**Exercise directions**
Every line from the one containing "Click สินค้า product box icon" to the end of the records below should be returned exactly; pictures are to be dropped.

(Data extracted from a collection)
Start of Block
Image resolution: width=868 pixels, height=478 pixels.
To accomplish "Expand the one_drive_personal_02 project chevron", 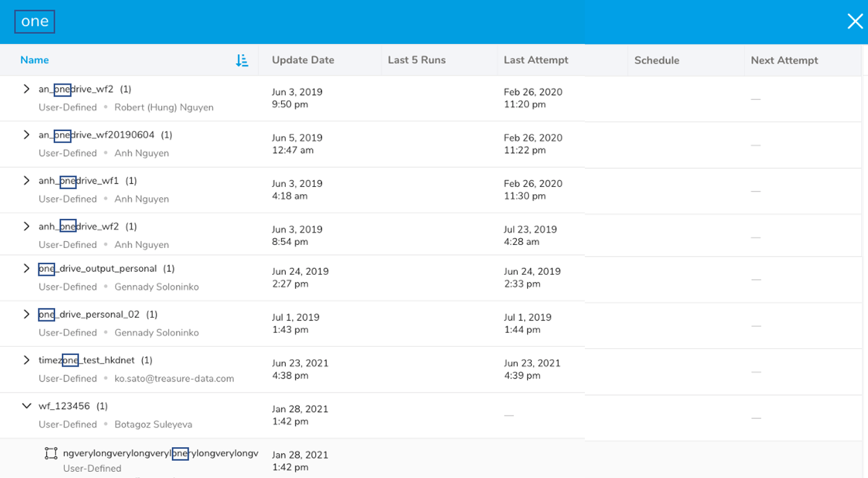I will point(26,314).
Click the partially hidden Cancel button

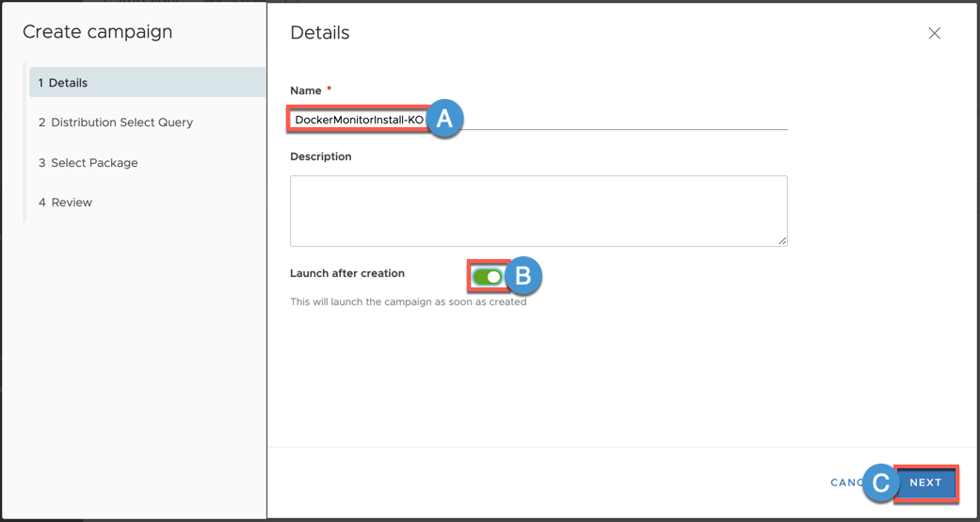tap(844, 482)

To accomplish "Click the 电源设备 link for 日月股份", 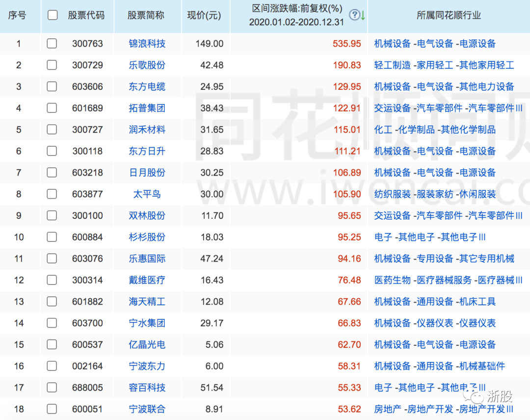I will pyautogui.click(x=477, y=172).
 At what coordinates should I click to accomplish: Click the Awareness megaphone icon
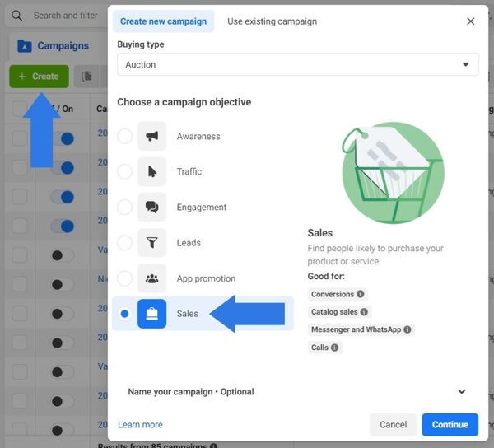151,136
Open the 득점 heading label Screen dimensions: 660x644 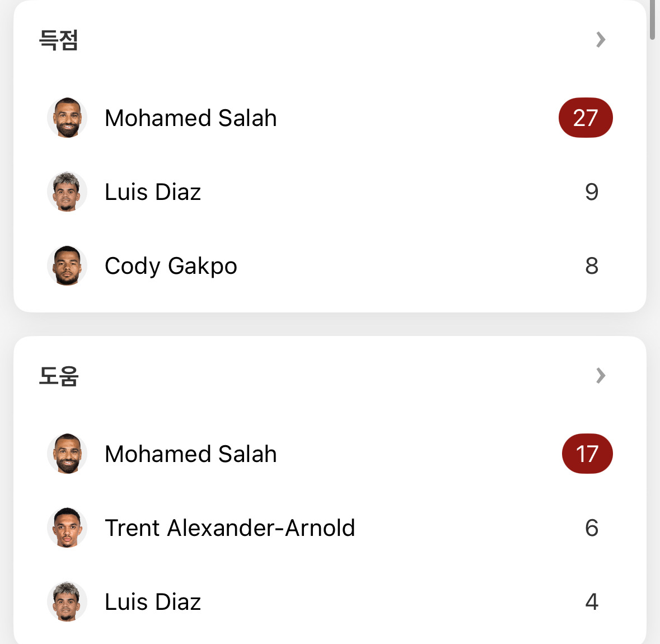click(59, 40)
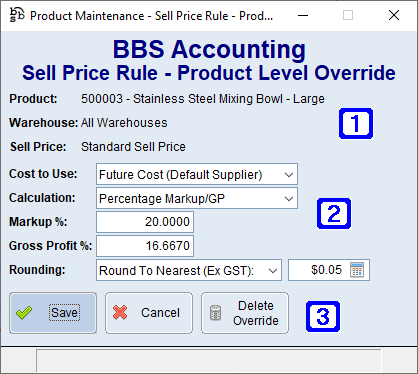Open the Cost to Use dropdown
Viewport: 418px width, 374px height.
(197, 174)
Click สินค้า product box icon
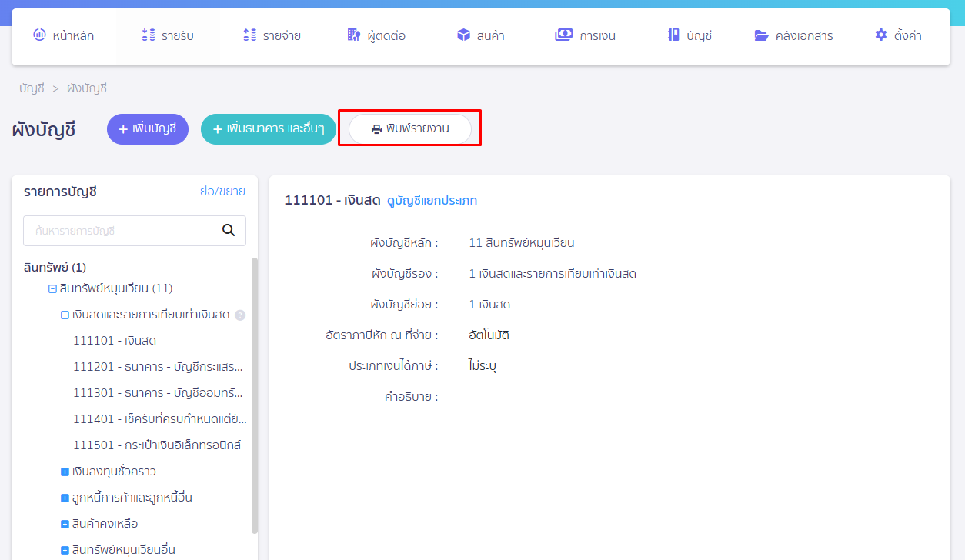 tap(463, 35)
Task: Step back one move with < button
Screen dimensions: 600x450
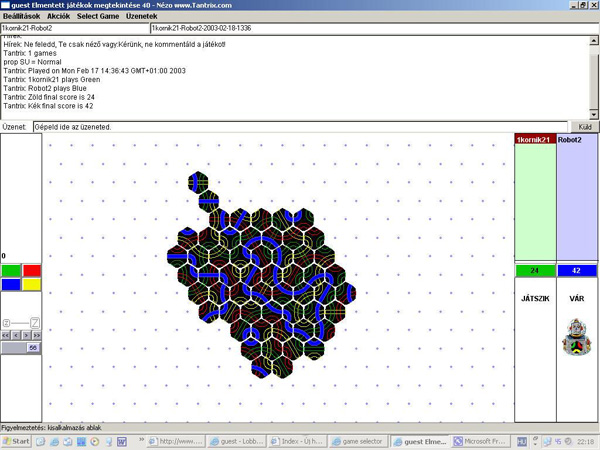Action: (15, 335)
End of Block
**Output for this task**
Click สินค้า product box icon
 tap(463, 35)
Task: Step back one move with < button
Screen dimensions: 600x450
Action: (15, 335)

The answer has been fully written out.